Stored items from a collection:

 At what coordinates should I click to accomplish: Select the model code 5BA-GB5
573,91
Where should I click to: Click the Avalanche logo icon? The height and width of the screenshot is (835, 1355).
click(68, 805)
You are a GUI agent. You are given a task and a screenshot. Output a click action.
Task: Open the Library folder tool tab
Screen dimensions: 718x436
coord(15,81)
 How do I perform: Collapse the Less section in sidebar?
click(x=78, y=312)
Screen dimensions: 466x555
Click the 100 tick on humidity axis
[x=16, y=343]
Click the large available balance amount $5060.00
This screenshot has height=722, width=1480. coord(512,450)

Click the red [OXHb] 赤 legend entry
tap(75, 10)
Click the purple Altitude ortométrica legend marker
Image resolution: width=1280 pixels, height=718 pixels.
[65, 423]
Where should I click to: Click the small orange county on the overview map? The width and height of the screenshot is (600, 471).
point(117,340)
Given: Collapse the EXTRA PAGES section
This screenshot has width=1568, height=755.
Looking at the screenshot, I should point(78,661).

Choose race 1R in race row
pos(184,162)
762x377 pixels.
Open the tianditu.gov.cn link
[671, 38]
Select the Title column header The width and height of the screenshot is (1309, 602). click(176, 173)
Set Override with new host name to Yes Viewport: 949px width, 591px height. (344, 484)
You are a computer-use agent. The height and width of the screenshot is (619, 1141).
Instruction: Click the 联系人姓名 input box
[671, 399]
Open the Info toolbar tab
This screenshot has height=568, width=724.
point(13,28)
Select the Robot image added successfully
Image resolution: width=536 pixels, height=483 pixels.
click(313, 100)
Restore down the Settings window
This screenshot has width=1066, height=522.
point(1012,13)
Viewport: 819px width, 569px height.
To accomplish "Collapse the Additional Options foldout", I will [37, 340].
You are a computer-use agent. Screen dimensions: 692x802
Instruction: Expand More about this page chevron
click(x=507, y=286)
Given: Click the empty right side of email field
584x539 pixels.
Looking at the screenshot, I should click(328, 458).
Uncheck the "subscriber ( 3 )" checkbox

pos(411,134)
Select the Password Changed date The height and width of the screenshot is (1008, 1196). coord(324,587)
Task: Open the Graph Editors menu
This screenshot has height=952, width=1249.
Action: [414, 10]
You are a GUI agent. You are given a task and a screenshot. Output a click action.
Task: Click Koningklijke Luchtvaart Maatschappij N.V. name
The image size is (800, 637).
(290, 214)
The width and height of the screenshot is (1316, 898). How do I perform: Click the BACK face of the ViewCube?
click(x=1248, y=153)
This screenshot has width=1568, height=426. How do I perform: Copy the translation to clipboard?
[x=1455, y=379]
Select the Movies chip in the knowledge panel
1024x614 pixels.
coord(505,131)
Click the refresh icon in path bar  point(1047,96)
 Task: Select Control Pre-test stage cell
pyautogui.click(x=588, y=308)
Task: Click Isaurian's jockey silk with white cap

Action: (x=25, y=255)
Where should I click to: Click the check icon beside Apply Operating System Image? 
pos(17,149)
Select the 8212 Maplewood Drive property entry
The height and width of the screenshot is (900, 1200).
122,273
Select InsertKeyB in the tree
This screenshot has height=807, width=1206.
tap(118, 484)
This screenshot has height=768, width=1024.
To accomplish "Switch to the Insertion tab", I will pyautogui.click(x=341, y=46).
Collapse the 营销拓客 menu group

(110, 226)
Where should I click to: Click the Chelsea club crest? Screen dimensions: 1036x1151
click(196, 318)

### DIRECTIONS
Transcribe each entry exactly as it appears.

### RESPONSE
 At what coordinates should I click to accomplish: Select the model code 5BA-GB5
573,91
Where should I click to: Click the Avalanche logo icon? The height and width of the screenshot is (835, 1355).
click(68, 805)
You are a GUI agent. You are given a task and a screenshot. Output a click action.
Task: Open the Library folder tool tab
Screen dimensions: 718x436
coord(15,81)
 How do I perform: Collapse the Less section in sidebar?
click(x=78, y=312)
Screen dimensions: 466x555
Click the 100 tick on humidity axis
[x=16, y=343]
Click the large available balance amount $5060.00
This screenshot has height=722, width=1480. coord(512,450)

Click the red [OXHb] 赤 legend entry
tap(75, 10)
Click the purple Altitude ortométrica legend marker
Image resolution: width=1280 pixels, height=718 pixels.
[65, 423]
Where should I click to: Click the small orange county on the overview map? The width and height of the screenshot is (600, 471).
point(117,340)
Given: Collapse the EXTRA PAGES section
This screenshot has width=1568, height=755.
Looking at the screenshot, I should point(78,661).

Choose race 1R in race row
pos(184,162)
762x377 pixels.
Open the tianditu.gov.cn link
[671, 38]
Select the Title column header The width and height of the screenshot is (1309, 602). click(176, 173)
Set Override with new host name to Yes Viewport: 949px width, 591px height. (344, 484)
You are a computer-use agent. The height and width of the screenshot is (619, 1141).
Instruction: Click the 联系人姓名 input box
[671, 399]
Open the Info toolbar tab
This screenshot has height=568, width=724.
point(13,28)
Select the Robot image added successfully
Image resolution: width=536 pixels, height=483 pixels.
click(313, 100)
Restore down the Settings window
This screenshot has width=1066, height=522.
point(1012,13)
Viewport: 819px width, 569px height.
To accomplish "Collapse the Additional Options foldout", I will [37, 340].
You are a computer-use agent. Screen dimensions: 692x802
Instruction: Expand More about this page chevron
click(x=507, y=286)
Given: Click the empty right side of email field
584x539 pixels.
Looking at the screenshot, I should click(328, 458).
Uncheck the "subscriber ( 3 )" checkbox

pos(411,134)
Select the Password Changed date The height and width of the screenshot is (1008, 1196). coord(324,587)
Task: Open the Graph Editors menu
This screenshot has height=952, width=1249.
Action: [414, 10]
You are a GUI agent. You are given a task and a screenshot. Output a click action.
Task: Click Koningklijke Luchtvaart Maatschappij N.V. name
The image size is (800, 637).
(290, 214)
The width and height of the screenshot is (1316, 898). How do I perform: Click the BACK face of the ViewCube?
click(x=1248, y=153)
This screenshot has width=1568, height=426. How do I perform: Copy the translation to clipboard?
[x=1455, y=379]
Select the Movies chip in the knowledge panel
1024x614 pixels.
coord(505,131)
Click the refresh icon in path bar  point(1047,96)
 Task: Select Control Pre-test stage cell
pyautogui.click(x=588, y=308)
Task: Click Isaurian's jockey silk with white cap

Action: (x=25, y=255)
Where should I click to: Click the check icon beside Apply Operating System Image? 
pos(17,149)
Select the 8212 Maplewood Drive property entry
The height and width of the screenshot is (900, 1200).
122,273
Select InsertKeyB in the tree
This screenshot has height=807, width=1206.
tap(118, 484)
This screenshot has height=768, width=1024.
To accomplish "Switch to the Insertion tab", I will pyautogui.click(x=341, y=46).
Collapse the 营销拓客 menu group

(110, 226)
Where should I click to: Click the Chelsea club crest? Screen dimensions: 1036x1151
click(196, 318)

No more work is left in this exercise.